Work required:
Go through the records and count the lines where the string "Expand" occurs. Reply with the number only.

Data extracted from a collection
┄┄┄┄┄┄┄┄┄┄┄┄┄┄┄┄┄┄┄┄

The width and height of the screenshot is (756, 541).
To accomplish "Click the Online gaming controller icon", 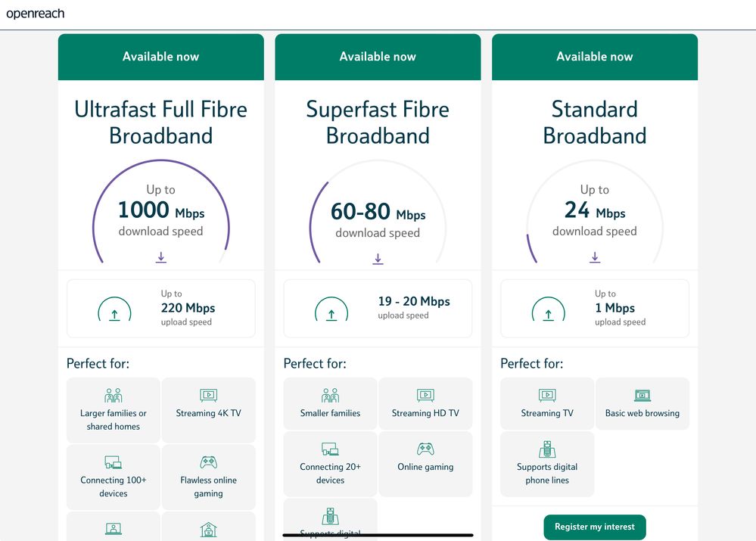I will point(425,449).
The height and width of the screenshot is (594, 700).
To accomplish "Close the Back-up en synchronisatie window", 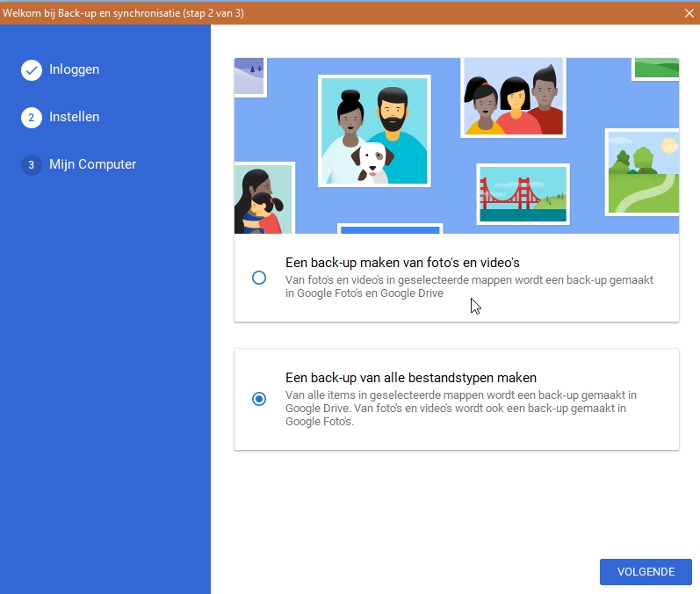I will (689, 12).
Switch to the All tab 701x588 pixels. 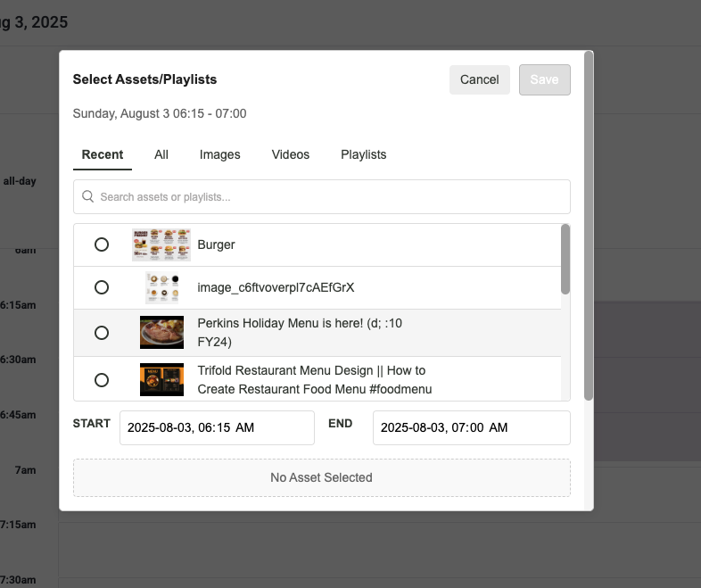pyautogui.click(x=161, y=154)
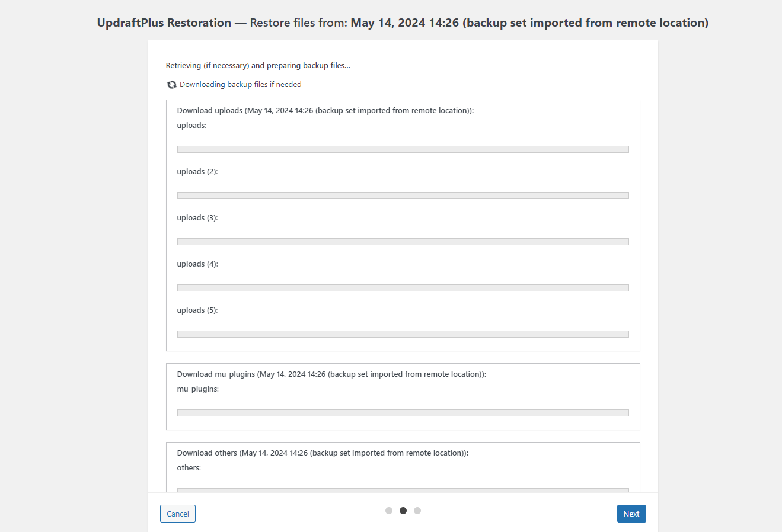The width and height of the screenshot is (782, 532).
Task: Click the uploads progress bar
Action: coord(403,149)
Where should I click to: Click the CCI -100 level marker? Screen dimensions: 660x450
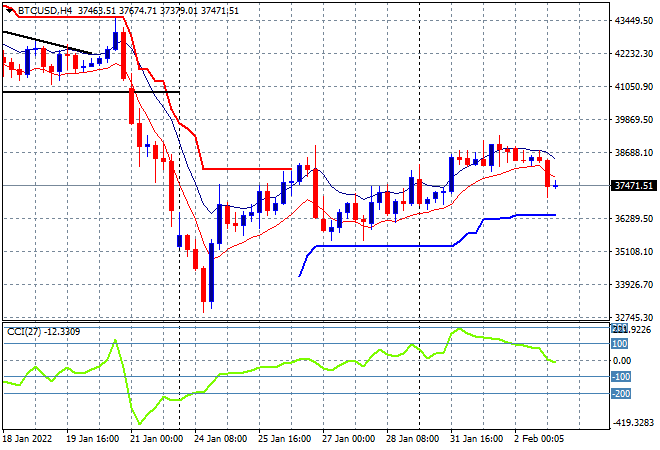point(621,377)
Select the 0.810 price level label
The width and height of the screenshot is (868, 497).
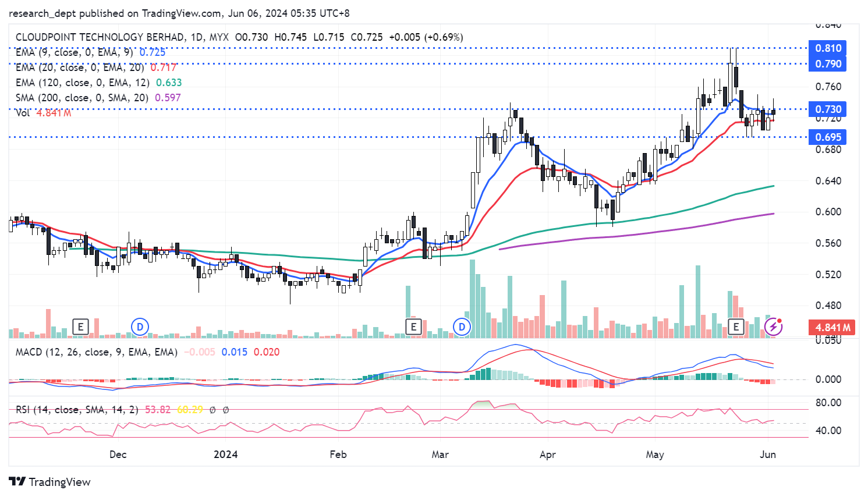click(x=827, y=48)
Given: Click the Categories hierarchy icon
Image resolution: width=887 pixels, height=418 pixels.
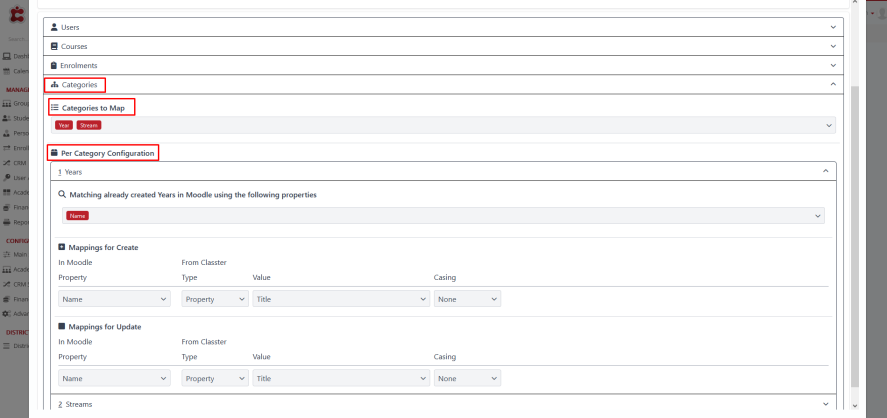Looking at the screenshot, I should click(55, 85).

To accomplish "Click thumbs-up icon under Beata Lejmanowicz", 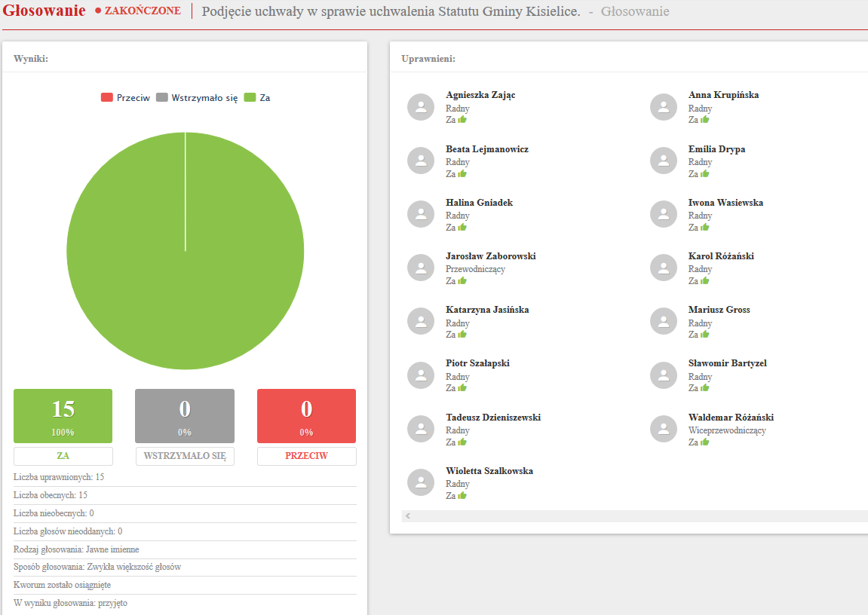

┄┄┄┄┄┄┄┄┄┄┄┄┄┄┄┄┄┄┄┄

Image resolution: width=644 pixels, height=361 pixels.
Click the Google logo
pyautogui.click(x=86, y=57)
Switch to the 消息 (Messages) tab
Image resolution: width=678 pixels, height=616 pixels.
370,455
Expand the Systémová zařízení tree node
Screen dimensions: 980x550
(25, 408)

┄┄┄┄┄┄┄┄┄┄┄┄┄┄┄┄┄┄┄┄

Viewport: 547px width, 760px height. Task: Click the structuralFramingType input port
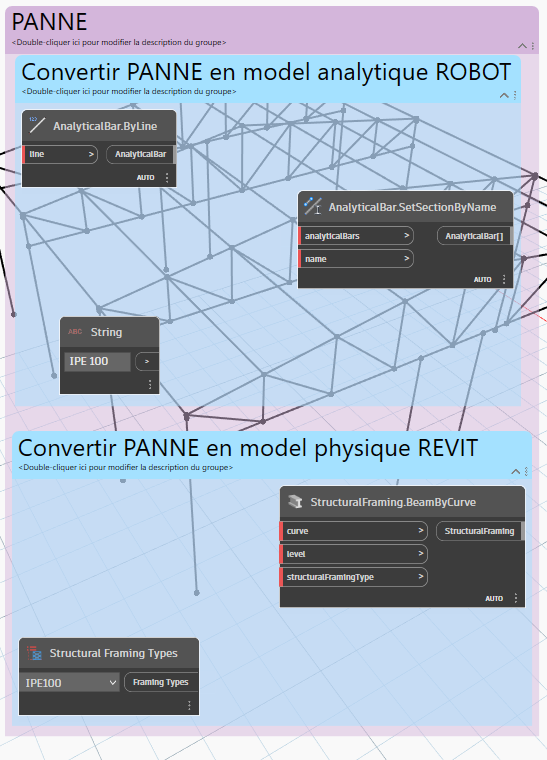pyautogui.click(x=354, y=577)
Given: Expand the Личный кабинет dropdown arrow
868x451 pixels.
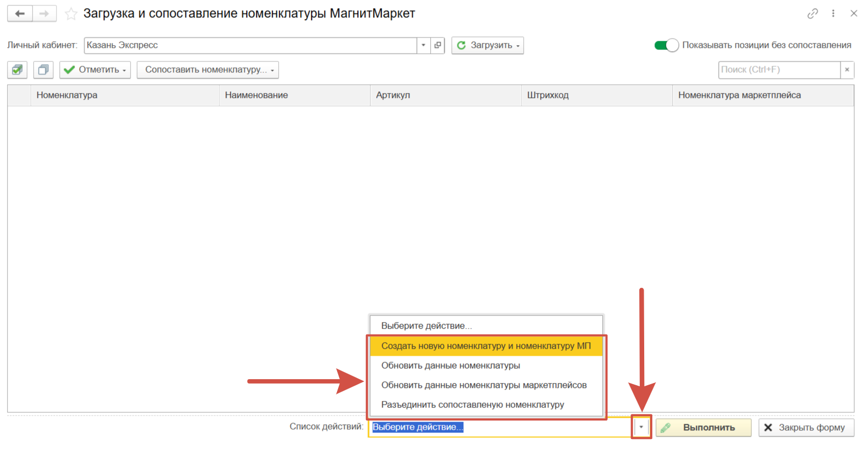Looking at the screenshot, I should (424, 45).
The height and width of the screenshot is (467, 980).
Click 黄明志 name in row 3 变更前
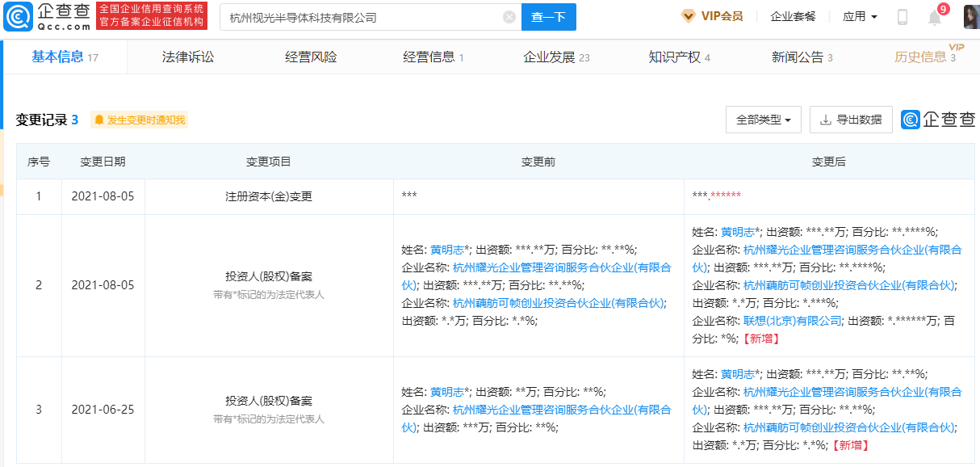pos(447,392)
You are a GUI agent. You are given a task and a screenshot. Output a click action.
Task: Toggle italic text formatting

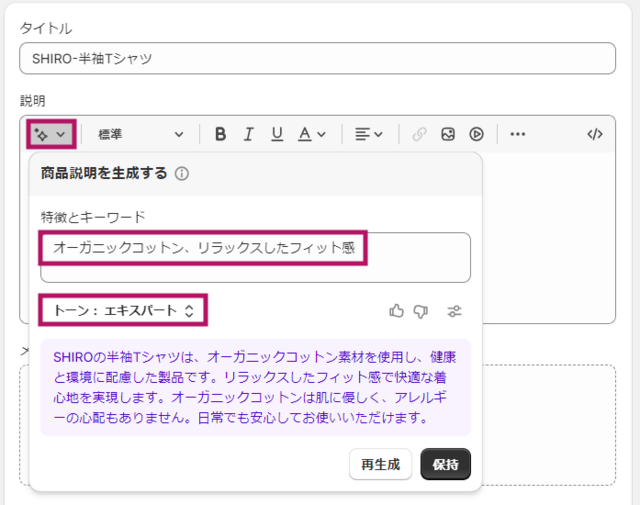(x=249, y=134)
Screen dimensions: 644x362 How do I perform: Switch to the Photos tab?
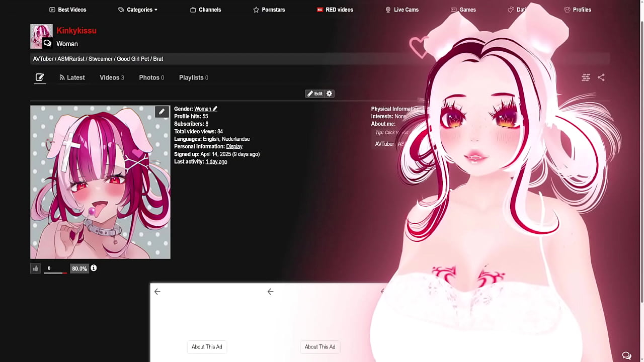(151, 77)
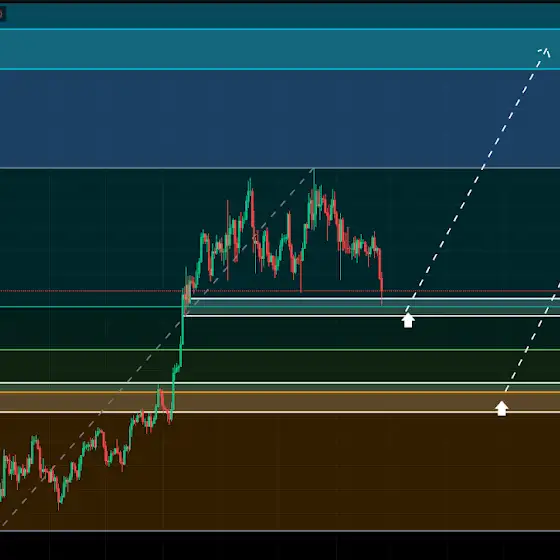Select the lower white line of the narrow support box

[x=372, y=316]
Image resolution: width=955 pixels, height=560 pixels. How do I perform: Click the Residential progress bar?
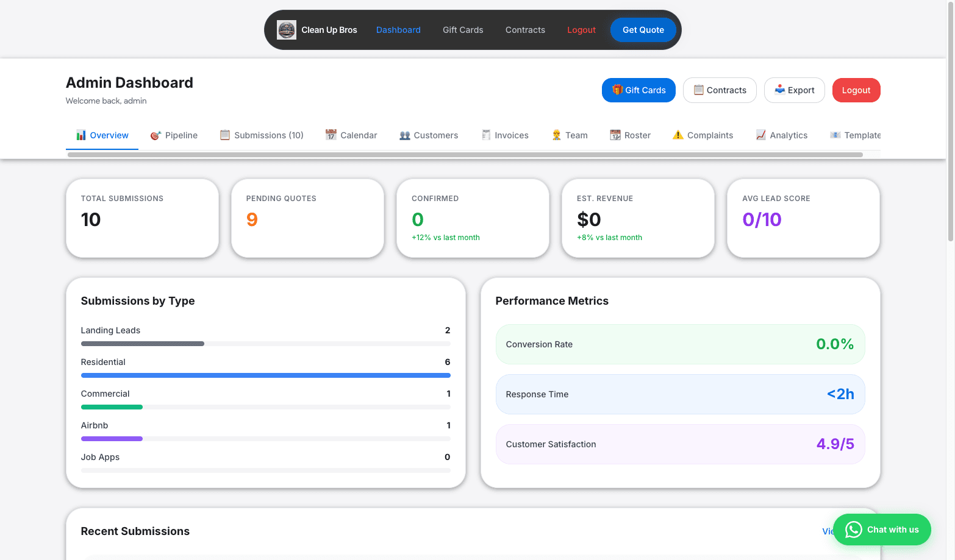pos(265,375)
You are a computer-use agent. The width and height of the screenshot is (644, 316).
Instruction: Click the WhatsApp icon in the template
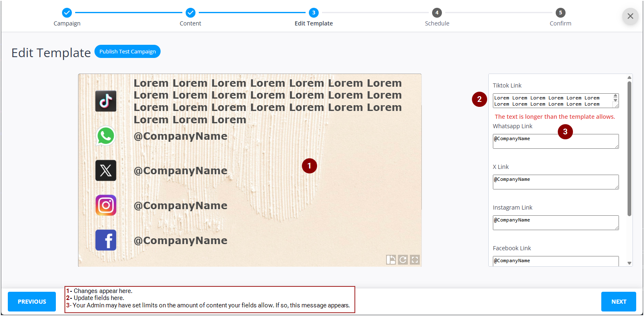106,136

┄┄┄┄┄┄┄┄┄┄┄┄┄┄┄┄┄┄┄┄

Problem solution:
2